DOCUMENT EXCERPT.
# Hitachi hammer drill going bad?



## STL B. (Oct 29, 2010)

Could be a bad trigger switch.......But most hammer drills that I've ever used have not been variable speed, are you sure yours was? If it was I'd take it back to the store........if it's used or past the return period I'm sure a trigger could be had for $20-$60


----------



## BlueBSH (Oct 29, 2009)

STL B. said:


> Could be a bad trigger switch.......But most hammer drills that I've ever used have not been variable speed, are you sure yours was? If it was I'd take it back to the store........if it's used or past the return period I'm sure a trigger could be had for $20-$60


 
yes, its a variable speed hammer drill

http://www.lowes.com/pd_194482-6770...=/pl__0__s?Ntt=hitachi+hammer+drill&facetInfo=

that's the specific one I have right now, not top end but alright for a DIY user..


----------



## PartialHandyMan (Sep 13, 2011)

I had a similar issue with an older model a few years back. The issue is with the "speed control dial" on the trigger. It was two years old and Hitachi fixed it same day at no cost for me.

You can look up replacement parts if it is out of warranty here:

http://www.toolpartsdirect.com/cgi-bin/schematic.cgi/hitachi/FDV16VB2


----------

DIRECTIONS FOR THIS TASK.
Reproduce verbatim the passage of the Hitachi hammer drill thread starting with "yes, its a variable" and going on through "a DIY user..".

RECORDS PROVIDED.
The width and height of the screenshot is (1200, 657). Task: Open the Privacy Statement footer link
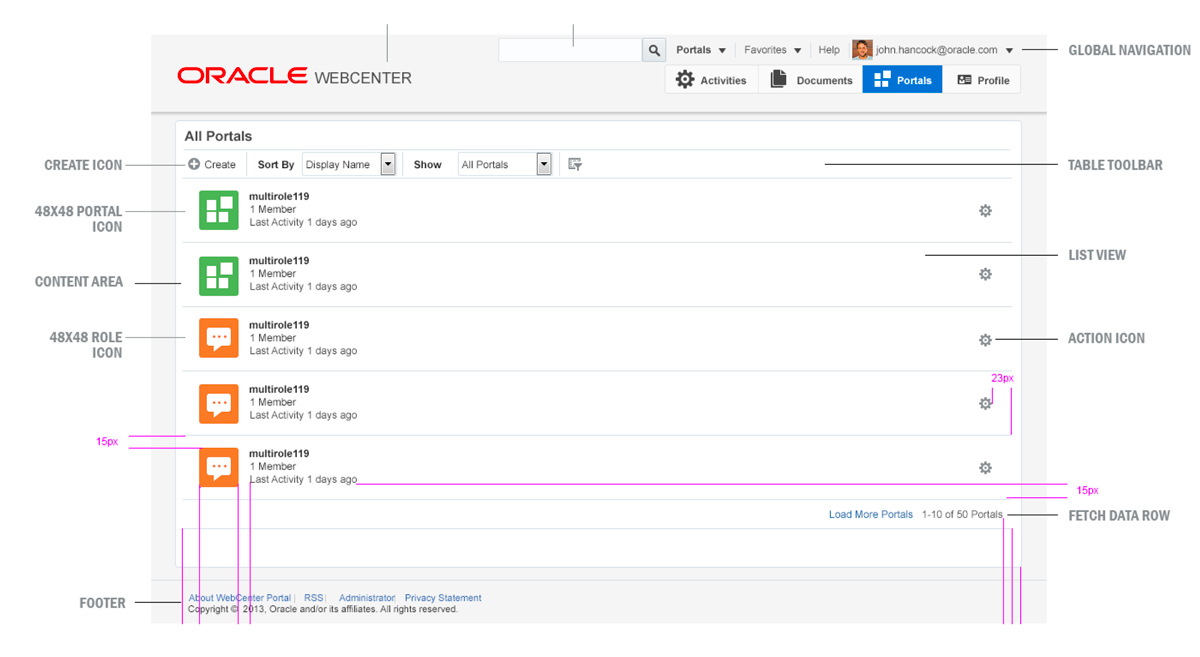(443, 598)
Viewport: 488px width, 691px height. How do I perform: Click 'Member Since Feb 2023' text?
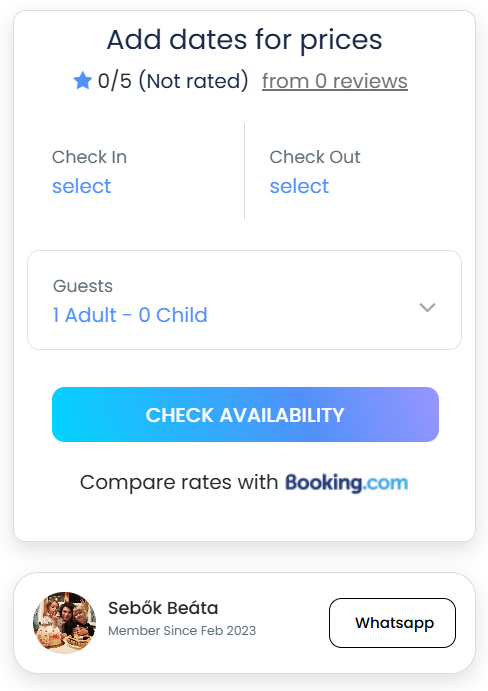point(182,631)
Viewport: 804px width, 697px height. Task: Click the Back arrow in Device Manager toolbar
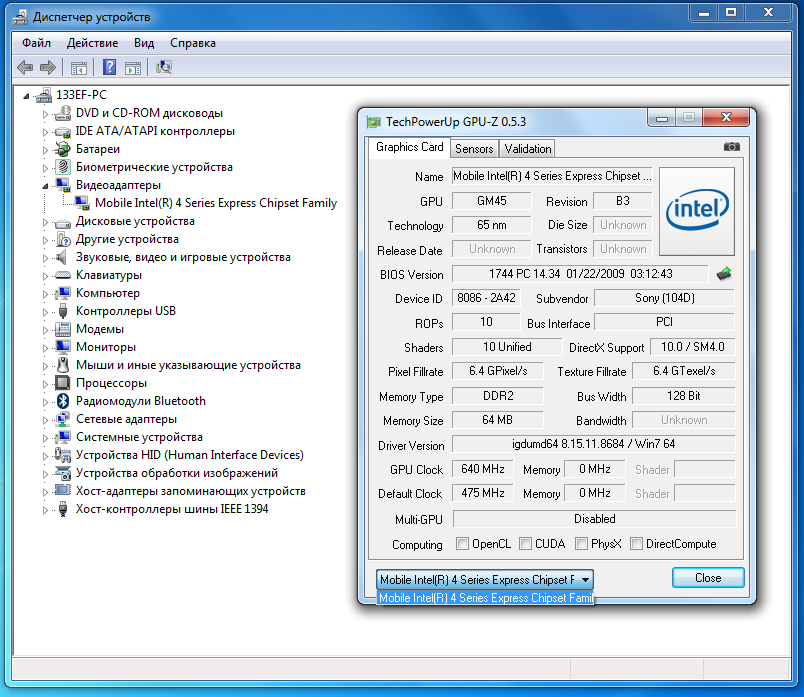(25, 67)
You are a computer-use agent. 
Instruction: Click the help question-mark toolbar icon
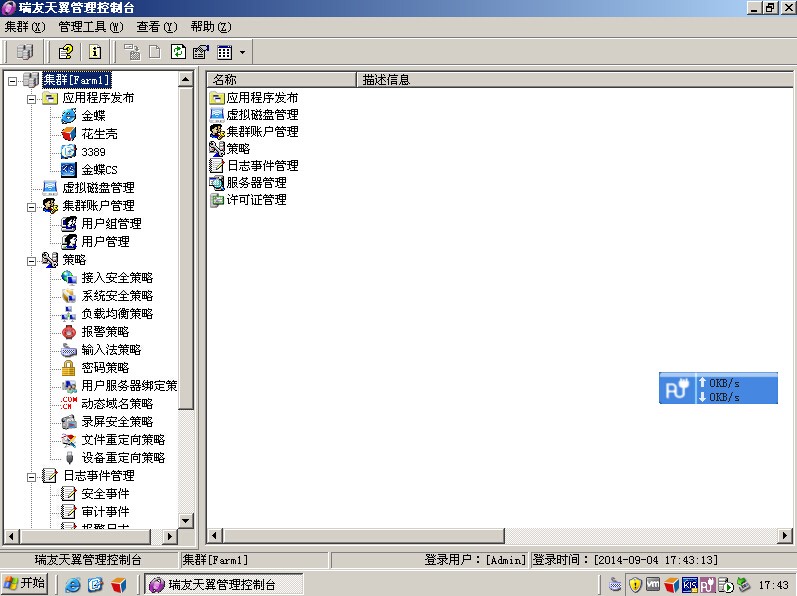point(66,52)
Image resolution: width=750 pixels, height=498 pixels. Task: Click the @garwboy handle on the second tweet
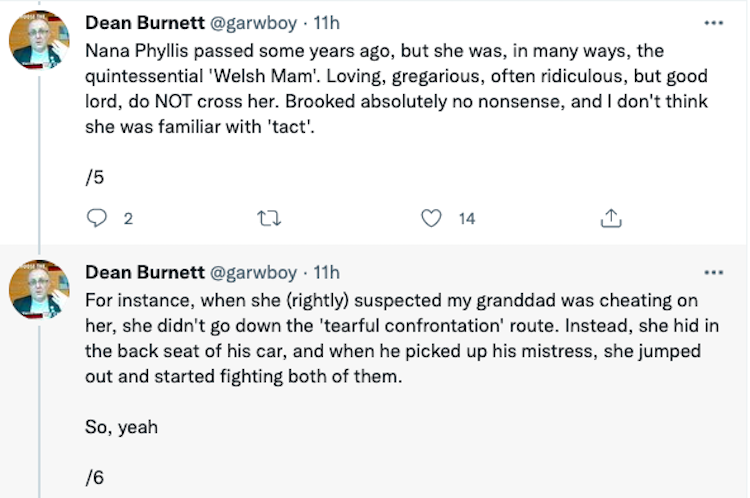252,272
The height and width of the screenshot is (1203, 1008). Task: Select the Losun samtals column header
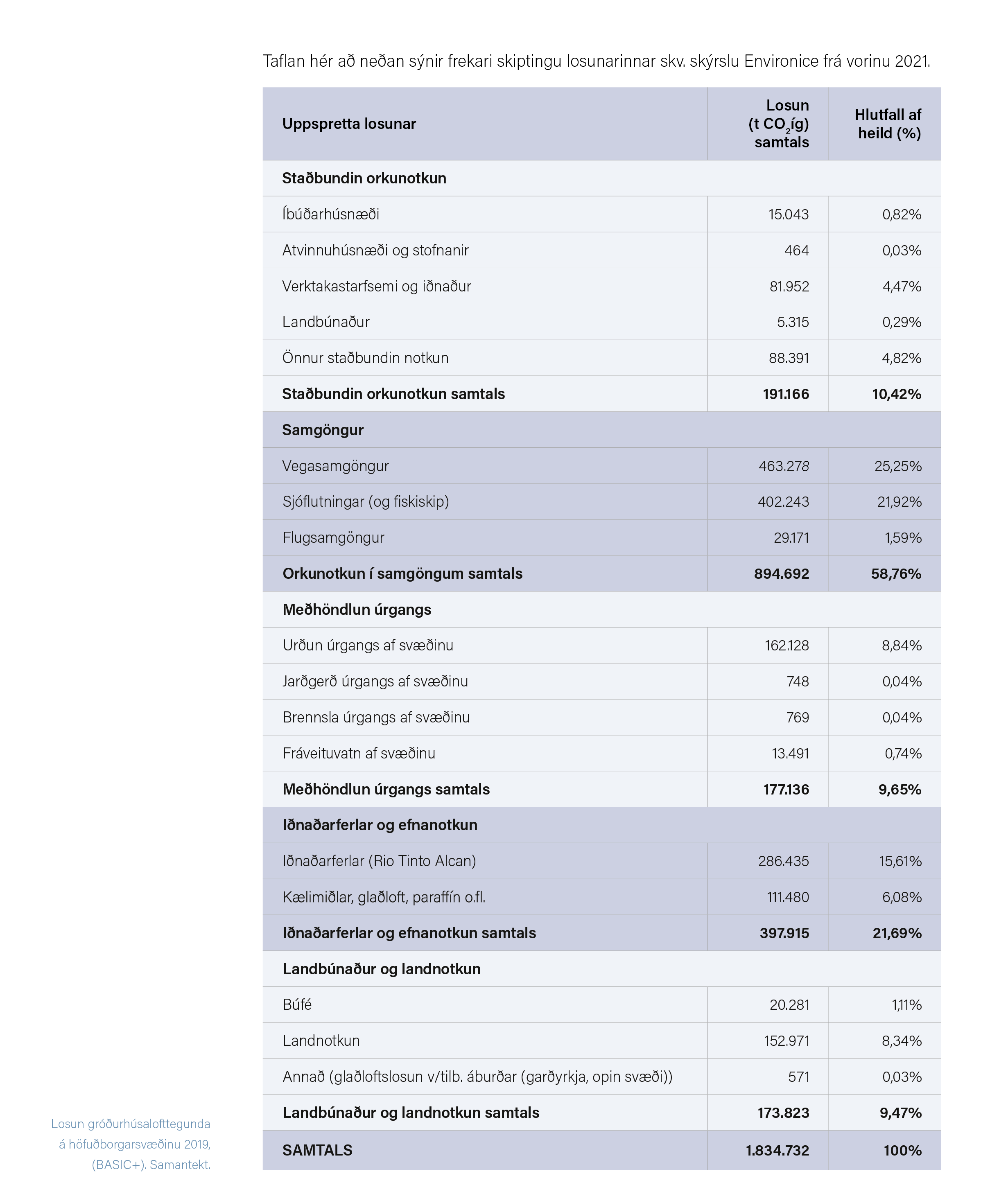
* * *
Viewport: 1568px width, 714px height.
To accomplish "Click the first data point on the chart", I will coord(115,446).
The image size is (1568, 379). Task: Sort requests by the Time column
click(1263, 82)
* * *
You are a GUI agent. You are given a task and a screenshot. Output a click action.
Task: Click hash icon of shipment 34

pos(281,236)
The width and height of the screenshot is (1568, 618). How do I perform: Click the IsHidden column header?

ANSWER TO THE EXERCISE.
yes, its a variable speed hammer drill

http://www.lowes.com/pd_194482-6770...=/pl__0__s?Ntt=hitachi+hammer+drill&facetInfo=

that's the specific one I have right now, not top end but alright for a DIY user..